> _SELECTED EXCERPT_:
Civil Rights

AuthorJack Greenberg
Pages387-394

Page 387

The core of the concept "civil rights" is freedom from RACIAL DISCRIMINATION. Although the term, not improperly, often refers to freedom from discrimination based on nationality, alienage, gender, age, sexual preference, or physical or mental handicap?or even RELIGIOUS LIBERTY, immunity from official brutality, FREEDOM OF SPEECH, the RIGHT OF PRIVACY, and additional rights found in the Constitution or elsewhere?other terms can characterize these rights. Sometimes they are referred to as CIVIL LIBERTIES or by particular names (for example, gender or handicap discrimination). Although the racial discrimination cases have influenced doctrinal development in many of these other areas, standards governing them often differ at the levels of both judicial scrutiny and appropriate remedies. Racial discrimination deserves separate treatment.

The constitutional law of civil rights begins in the THIRTEENTH, Fourteenth, and FIFTEENTH AMENDMENTS. These " CIVIL WAR amendments" were adopted during RECONSTRUCTION to effect a radical revision of the status of blacks and a sharp change in relations between national and state governments. Until the end of the Civil War, the situation of black people had been dominated by SLAVERY in the South and a regime under which, in the words of the Supreme Court in DRED SCOTT V. SANDFORD (1857), they had no rights that a white man was bound to respect. Their legal rights or disabilities derived from state law, subject to no meaningful control by the national government. The Civil War amendments changed that. The Thirteenth Amendment abolished slavery; the Fourteenth, among other things, prohibited states from denying to any person DUE PROCESS OF LAW or EQUAL PROTECTION OF THE LAWS. (Other provisions of the Fourteenth Amendment had little practical effect). The Fifteenth Amendment protected VOTING RIGHTS against governmentally imposed racial discrimination.

Each amendment empowered Congress to adopt enforcing legislation. Such laws were enacted?most notably the CIVIL RIGHTS ACT OF 1866?but they were not implemented, were interpreted restrictively, or fell into disuse following the COMPROMISE OF 1877 which assured the Presidential election of RUTHERFORD B. HAYES in exchange for his pledge to withdraw Union troops from the South and end Reconstruction. During the same period southern states, effectively free from national control, implemented BLACK CODES, and later Jim Crow laws, which returned black people to a status that was only nominally free. No significant national civil rights law was adopted again until the mid-1960s.

> _STATED GOAL 1_: Print the records word for word, from the line containing "coordinates (1724, 731)." through the line containing "Image resolution: width=2184", with both of those lines included.
> _STATED GOAL 2_: Carry on the text about civil rights in America, picking up after its final sentence.

Stored items:
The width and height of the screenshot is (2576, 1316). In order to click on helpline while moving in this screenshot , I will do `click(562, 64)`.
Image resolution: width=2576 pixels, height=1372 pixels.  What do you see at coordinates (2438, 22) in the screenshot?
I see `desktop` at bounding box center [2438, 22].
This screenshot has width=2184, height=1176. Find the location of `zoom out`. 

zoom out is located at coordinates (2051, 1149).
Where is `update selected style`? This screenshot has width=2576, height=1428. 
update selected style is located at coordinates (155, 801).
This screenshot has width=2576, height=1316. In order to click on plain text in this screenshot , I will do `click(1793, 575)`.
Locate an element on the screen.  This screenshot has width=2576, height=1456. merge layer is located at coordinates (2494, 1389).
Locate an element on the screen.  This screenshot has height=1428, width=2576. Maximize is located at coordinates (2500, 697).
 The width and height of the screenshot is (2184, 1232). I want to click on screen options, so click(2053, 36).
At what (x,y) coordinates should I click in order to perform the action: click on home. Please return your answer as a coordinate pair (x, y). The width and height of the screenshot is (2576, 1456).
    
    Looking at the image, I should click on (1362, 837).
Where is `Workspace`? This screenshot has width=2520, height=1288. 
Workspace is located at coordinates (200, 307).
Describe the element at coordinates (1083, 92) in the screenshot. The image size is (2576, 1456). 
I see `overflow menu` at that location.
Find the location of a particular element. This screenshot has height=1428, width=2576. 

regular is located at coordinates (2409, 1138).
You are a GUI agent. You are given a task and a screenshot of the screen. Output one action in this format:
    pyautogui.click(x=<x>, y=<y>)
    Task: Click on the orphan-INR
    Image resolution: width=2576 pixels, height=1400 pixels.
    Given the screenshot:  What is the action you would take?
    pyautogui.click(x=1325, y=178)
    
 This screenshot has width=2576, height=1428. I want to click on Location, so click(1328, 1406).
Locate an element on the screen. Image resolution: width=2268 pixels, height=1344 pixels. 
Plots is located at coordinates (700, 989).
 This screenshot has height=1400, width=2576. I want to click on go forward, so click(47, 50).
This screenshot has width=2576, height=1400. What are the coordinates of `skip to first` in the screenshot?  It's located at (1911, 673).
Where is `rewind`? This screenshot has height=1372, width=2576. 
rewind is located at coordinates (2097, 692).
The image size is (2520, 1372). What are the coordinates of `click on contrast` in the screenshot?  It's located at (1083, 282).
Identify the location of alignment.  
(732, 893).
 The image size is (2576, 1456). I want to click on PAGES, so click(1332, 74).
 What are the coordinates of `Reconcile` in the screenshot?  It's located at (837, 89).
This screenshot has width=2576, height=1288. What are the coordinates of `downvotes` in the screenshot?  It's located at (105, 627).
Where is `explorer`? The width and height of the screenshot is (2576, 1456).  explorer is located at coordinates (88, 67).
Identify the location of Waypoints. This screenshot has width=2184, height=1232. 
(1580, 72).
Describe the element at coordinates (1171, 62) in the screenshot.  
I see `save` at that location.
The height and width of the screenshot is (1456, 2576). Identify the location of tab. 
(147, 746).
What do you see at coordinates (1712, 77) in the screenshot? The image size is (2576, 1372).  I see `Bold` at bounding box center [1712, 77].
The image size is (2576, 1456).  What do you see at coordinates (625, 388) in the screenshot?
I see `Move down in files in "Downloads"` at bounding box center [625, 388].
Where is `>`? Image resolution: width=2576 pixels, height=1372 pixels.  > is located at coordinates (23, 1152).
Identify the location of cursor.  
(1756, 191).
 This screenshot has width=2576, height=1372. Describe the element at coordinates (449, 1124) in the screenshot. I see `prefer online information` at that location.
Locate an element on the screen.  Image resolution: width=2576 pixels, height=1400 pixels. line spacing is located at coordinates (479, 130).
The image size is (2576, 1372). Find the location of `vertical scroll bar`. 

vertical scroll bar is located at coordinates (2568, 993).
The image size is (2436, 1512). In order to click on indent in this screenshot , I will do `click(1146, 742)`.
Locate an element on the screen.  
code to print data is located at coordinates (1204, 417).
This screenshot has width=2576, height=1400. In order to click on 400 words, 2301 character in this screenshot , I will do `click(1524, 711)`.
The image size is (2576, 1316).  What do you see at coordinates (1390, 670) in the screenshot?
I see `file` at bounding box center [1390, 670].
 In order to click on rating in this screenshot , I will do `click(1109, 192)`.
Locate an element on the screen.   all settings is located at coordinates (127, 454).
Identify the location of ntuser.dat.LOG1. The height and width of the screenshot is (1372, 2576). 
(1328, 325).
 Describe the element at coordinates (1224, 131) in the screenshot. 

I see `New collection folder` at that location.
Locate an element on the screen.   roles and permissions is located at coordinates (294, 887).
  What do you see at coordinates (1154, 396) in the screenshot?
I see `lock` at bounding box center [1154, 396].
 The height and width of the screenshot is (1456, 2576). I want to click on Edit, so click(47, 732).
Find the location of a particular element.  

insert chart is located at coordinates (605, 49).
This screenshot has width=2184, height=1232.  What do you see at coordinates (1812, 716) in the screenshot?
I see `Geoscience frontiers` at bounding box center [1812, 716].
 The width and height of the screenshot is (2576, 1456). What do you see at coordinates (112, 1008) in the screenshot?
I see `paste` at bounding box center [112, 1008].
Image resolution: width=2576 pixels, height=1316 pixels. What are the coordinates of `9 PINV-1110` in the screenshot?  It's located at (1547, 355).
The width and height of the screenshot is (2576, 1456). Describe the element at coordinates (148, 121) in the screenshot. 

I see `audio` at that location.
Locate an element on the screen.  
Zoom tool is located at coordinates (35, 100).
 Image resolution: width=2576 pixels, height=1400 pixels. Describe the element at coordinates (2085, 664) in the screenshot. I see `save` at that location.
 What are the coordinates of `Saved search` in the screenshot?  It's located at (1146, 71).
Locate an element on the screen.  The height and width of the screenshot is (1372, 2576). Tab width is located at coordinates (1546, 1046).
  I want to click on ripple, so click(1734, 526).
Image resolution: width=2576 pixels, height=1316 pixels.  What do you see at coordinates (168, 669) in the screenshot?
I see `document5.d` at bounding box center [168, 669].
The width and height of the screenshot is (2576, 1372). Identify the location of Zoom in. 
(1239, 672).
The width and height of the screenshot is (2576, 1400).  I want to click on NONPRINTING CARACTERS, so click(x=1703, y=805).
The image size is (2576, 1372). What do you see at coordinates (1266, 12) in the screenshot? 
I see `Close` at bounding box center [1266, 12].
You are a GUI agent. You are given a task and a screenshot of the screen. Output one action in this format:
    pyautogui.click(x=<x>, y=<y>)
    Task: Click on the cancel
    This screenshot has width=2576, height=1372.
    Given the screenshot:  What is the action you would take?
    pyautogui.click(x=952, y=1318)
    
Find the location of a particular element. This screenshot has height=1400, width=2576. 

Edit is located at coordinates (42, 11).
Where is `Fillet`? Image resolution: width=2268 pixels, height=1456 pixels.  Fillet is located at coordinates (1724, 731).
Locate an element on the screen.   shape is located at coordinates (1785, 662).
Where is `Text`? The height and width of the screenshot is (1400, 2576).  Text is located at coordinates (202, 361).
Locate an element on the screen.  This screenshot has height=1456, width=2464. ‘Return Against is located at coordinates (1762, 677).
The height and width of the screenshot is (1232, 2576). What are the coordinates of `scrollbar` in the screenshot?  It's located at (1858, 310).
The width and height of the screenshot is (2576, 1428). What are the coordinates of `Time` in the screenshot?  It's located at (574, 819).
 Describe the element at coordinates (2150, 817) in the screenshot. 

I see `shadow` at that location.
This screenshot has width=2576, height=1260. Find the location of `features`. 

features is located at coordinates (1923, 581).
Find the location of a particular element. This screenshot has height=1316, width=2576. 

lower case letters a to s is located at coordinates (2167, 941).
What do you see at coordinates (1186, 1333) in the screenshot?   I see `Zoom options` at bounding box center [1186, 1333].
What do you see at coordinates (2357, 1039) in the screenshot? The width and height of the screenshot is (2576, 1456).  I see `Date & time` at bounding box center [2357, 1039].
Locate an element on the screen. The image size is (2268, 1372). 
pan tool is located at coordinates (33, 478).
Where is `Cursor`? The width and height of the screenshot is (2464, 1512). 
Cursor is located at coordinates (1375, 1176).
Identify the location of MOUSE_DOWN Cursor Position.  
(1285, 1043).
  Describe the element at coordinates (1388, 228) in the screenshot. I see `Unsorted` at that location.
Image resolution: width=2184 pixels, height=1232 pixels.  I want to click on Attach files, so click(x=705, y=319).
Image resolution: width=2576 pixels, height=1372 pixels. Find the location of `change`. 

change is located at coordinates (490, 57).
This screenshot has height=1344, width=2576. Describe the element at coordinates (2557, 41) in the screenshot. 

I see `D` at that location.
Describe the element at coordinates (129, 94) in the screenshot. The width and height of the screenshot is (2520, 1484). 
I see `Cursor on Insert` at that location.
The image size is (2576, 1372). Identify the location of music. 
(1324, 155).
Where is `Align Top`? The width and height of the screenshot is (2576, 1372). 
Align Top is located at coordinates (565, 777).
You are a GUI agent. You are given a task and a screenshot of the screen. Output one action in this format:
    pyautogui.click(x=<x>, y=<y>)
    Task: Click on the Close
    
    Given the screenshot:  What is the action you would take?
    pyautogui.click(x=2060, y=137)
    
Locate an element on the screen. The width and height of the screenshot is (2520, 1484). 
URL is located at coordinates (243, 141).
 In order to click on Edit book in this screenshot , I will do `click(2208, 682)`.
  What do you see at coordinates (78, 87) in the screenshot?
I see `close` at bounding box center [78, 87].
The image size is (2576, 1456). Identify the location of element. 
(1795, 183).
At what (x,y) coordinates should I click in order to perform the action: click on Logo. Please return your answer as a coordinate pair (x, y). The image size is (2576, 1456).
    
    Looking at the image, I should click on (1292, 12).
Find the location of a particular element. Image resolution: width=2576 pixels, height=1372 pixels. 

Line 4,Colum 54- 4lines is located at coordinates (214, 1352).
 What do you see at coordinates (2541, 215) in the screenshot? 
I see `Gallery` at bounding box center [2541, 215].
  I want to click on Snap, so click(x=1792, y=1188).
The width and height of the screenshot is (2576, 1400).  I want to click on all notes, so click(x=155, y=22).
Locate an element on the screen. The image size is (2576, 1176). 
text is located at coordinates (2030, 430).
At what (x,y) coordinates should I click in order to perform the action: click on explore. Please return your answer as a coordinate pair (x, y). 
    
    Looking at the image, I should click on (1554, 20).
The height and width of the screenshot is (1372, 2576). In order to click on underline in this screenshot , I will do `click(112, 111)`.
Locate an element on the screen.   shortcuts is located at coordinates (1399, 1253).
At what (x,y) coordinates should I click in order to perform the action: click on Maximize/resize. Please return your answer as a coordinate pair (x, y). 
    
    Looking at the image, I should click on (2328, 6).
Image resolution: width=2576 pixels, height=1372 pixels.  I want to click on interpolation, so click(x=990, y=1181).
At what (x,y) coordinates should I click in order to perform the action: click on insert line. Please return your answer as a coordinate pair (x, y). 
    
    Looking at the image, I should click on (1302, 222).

> _EXERCISE RESULT 1_:
Where is `Fillet`? Image resolution: width=2268 pixels, height=1456 pixels.  Fillet is located at coordinates (1724, 731).
Locate an element on the screen.   shape is located at coordinates (1785, 662).
Where is `Text`? The height and width of the screenshot is (1400, 2576).  Text is located at coordinates (202, 361).
Locate an element on the screen.  This screenshot has height=1456, width=2464. ‘Return Against is located at coordinates (1762, 677).
The height and width of the screenshot is (1232, 2576). What are the coordinates of `scrollbar` in the screenshot?  It's located at (1858, 310).
The width and height of the screenshot is (2576, 1428). What are the coordinates of `Time` in the screenshot?  It's located at (574, 819).
 Describe the element at coordinates (2150, 817) in the screenshot. 

I see `shadow` at that location.
This screenshot has width=2576, height=1260. Find the location of `features`. 

features is located at coordinates (1923, 581).
Find the location of a particular element. This screenshot has height=1316, width=2576. 

lower case letters a to s is located at coordinates (2167, 941).
What do you see at coordinates (1186, 1333) in the screenshot?   I see `Zoom options` at bounding box center [1186, 1333].
What do you see at coordinates (2357, 1039) in the screenshot? The width and height of the screenshot is (2576, 1456).  I see `Date & time` at bounding box center [2357, 1039].
Locate an element on the screen. The image size is (2268, 1372). 
pan tool is located at coordinates (33, 478).
Where is `Cursor`? The width and height of the screenshot is (2464, 1512). 
Cursor is located at coordinates (1375, 1176).
Identify the location of MOUSE_DOWN Cursor Position.  
(1285, 1043).
  Describe the element at coordinates (1388, 228) in the screenshot. I see `Unsorted` at that location.
Image resolution: width=2184 pixels, height=1232 pixels.  I want to click on Attach files, so click(x=705, y=319).

> _EXERCISE RESULT 2_:
Page 388

Between Reconstruction and the mid-twentieth century, the judiciary sporadically found significant content in the Civil War amendments; yet racial SEGREGATION and discrimination remained pervasive in the South and widespread elsewhere. During the same period, the Fourteenth Amendment was interpreted expansively to protect burgeoning business enterprise. Between BROWN V. BOARD OF EDUCATION (1954) and the CIVIL RIGHTS ACT OF 1964, the main period of the modern civil rights revolution, the doctrinal potential of the amendments to advance the cause of black people became largely realized. Implementation became the main task, taking the form of comprehensive civil rights statutes, lawsuits brought by the United States and private parties, and administrative enforcement. As a result of this process, some whites have charged that remedies for blacks violate their constitutional rights: for example, that AFFIRMATIVE ACTION constitutes "reverse discrimination," or that SCHOOL BUSING for integration injures them. Justice OLIVER WENDELL HOLMES ' aphorism, "the life of the law has not been logic: it has been experience," is as least as true of civil rights law as of any other branch of law.

The concept of "equal protection of the laws" underwent its greatest evolution between 1896, when PLESSY V. FERGUSON upheld a state law requiring SEPARATE BUT EQUAL segregation of whites and blacks in intrastate rail travel, and 1954, when Brown v. Board of Education held that segregated public EDUCATION denied equal protection. Although Plessy dealt only with intrastate transportation and Brown only with education, each was quickly generalized to other aspects of life.

The very factors which the Supreme Court invoked to uphold segregation in 1896 were reassessed in Brown and used to justify a contrary result. The Plessy majority held that the framers of the Civil War amendments did not intend to eliminate segregation in rail travel which the Court characterized as a social, not a political activity. It thereby distinguished STRAUDER V. WEST VIRGINIA (1880), in which the Supreme Court had held that excluding blacks from juries violated the Fourteenth Amendment because it stigmatized them. Plessy dismissed the argument that segregating blacks from whites could justify segregating Protestants from Catholics, because that would be unreasonable; racial segregation was reasonable, for state court decisions and statutes had authorized segregation in schools. Finally, the Court addressed what today is called social psychology, writing that although Plessy claimed segregation connoted black inferiority, whites would not consider themselves stigmatized if they were segregated by a legislature controlled by blacks. Any harmful psychological effects of segregation were self-inflicted.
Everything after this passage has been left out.